I am at a loss at this point to understand why Turkey, which was so broke and desperate in 1923, would have kowtowed to this agreement. My only guess is that Armenian pressure in the USA was so strong, that Turkey must have felt a price was necessary to sustain good relations with their new and powerful friend, the USA. (And Admiral Mark Bristol's clout appears now to have been somewhat overrated.)

At least, as Mr. Alford reports, "Turkey refused to recognize its liability for those claims." Perhaps Ataturk's government rationalized this payment as a humanitarian gesture, since they made a point of not admitting guilt.

I also don't quite understand how this settlement would have gotten Deutsche Bank off the hook from its own possible "direct" responsibility to one-time policyholders. Assuming this was another "insurance policy lawsuit," in which case the other insurance companies who ponied up millions of dollars to money-grubbing Armenians must now be kicking themselves.

Yet this matter raises several questions.

For one thing, those Armenian-Americans as Prof. Dennis Papazian will now need to rethink their hopes on getting "restitution." (Prof. Papazian, who wasn't even alive during those tragic years, actually thinks of himself as a "victim." In Prof.
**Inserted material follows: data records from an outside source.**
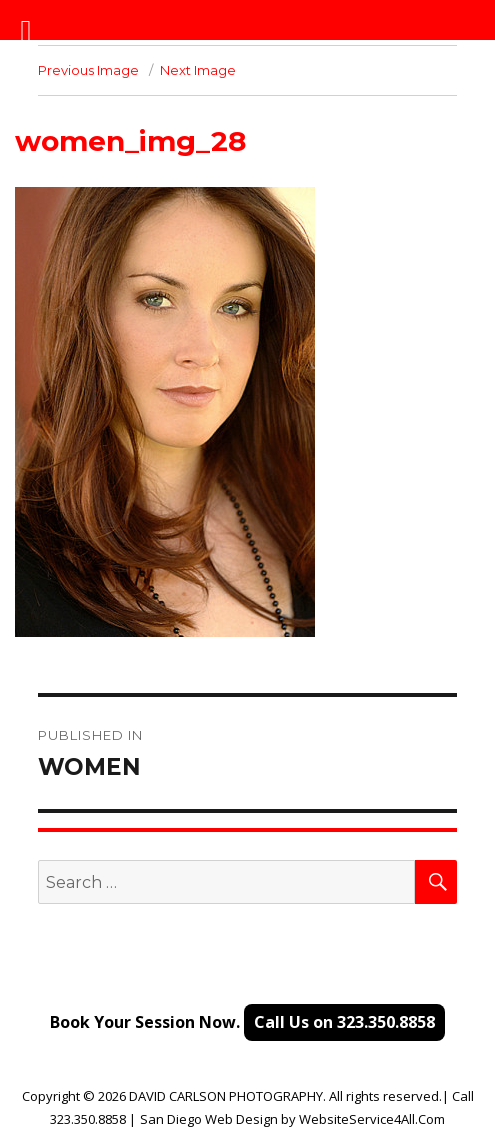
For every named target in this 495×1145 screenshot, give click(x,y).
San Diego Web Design (209, 1119)
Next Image (198, 70)
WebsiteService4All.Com (372, 1119)
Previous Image (88, 70)
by (288, 1119)
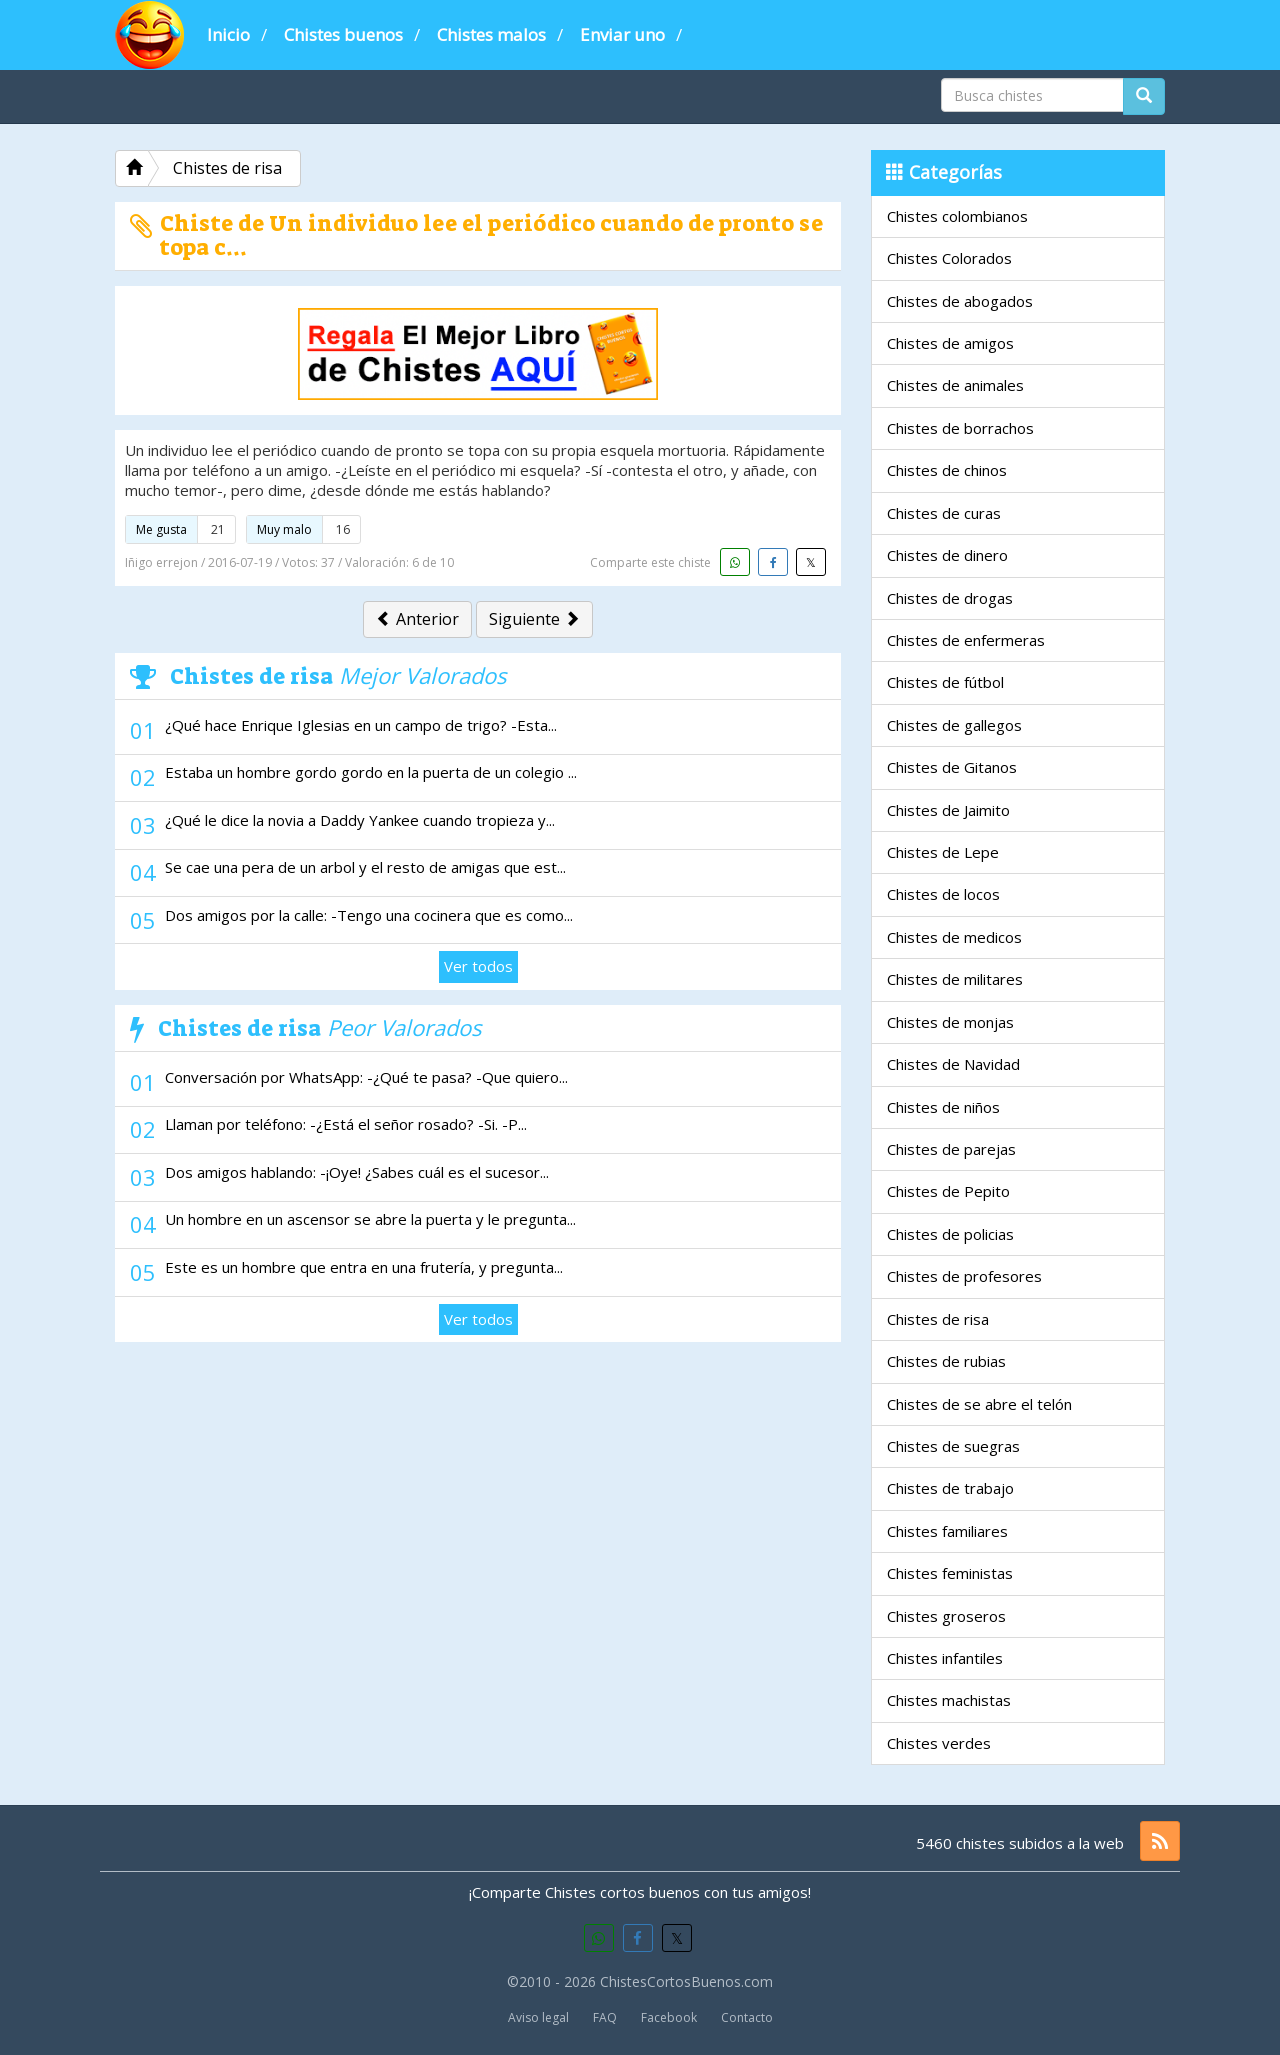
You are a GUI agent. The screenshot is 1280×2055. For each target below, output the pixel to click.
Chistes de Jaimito (948, 810)
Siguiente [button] (534, 619)
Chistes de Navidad (953, 1064)
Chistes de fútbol (945, 682)
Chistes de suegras (953, 1446)
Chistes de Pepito (948, 1191)
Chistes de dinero (947, 555)
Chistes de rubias (946, 1361)
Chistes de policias (950, 1234)
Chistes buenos (343, 34)
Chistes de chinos (947, 470)
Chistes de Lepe (943, 852)
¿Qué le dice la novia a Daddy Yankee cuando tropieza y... (360, 820)
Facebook (669, 2017)
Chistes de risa (938, 1319)
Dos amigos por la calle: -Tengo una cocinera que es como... (369, 915)
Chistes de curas (944, 513)
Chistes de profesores (964, 1276)
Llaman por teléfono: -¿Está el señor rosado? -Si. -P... (346, 1124)
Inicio (228, 34)
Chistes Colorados (949, 258)
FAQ (605, 2017)
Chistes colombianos (957, 216)
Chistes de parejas (951, 1149)
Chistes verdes (939, 1743)
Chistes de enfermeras (966, 640)
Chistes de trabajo (950, 1488)
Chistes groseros (946, 1616)
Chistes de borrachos (960, 428)
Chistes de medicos (954, 937)
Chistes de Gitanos (952, 767)
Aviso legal (538, 2017)
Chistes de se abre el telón (979, 1404)
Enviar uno (622, 34)
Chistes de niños (943, 1107)
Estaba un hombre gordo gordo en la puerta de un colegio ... (371, 772)
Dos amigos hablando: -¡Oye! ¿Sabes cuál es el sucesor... (357, 1172)
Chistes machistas (949, 1700)
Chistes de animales (955, 385)
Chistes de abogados (960, 301)
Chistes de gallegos (954, 725)
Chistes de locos (943, 894)
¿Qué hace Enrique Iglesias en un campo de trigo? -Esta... (361, 725)
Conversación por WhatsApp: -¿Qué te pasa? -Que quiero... (366, 1077)
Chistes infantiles (945, 1658)
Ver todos (478, 966)
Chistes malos (491, 34)
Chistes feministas (950, 1573)
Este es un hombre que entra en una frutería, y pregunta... (364, 1267)
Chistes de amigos (950, 343)
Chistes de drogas (950, 598)
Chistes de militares (955, 979)
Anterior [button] (417, 619)
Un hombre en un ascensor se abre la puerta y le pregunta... (370, 1219)
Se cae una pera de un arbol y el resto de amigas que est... (365, 867)
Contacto (747, 2017)
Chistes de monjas (950, 1022)
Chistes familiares (947, 1531)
Papazian's case, with all the vicious and hateful propaganda he has been spreading over the years, he would be more correctly identified as a "victimizer.")

The agreement above, much as it concerns "naturalized [American] citizens of Turkish origin," obviously covers Armenians exclusively.

The second thing I'm now wondering about is, what about all the some 500,000 Turks, Kurds, Jews and others who were ruthlessly and systematically slaughtered by the Armenians, with Russian help, on and off between 1914 and 1918/20? Why are the needs of these unsung victims not being heeded? What about the enormous theft and loss and property the Armenians incurred on all of these people?

How many of today's Turkish-Americans can classify themselves as "victims," in the same manner that these greedy Armenian-Americans hoping to collect all of this moolah, who had no bearing with the actual "heirs and descendants" of those involved in these events?

It seems to me that it is high time that the American government negotiate just such a settlement with the Republic of Armenia. (What is the equivalent of $1.3 million, these days?)

Of course I am kidding. In Turk-racist Western society, this scenario could never take place, even if I were serious. But in all seriousness, in principle, why is there no such settlement for the many, many, many unknown thousands who fatally suffered so excruciatingly, and who had so much property looted or destroyed, under the sadistic hands of Armenian killers?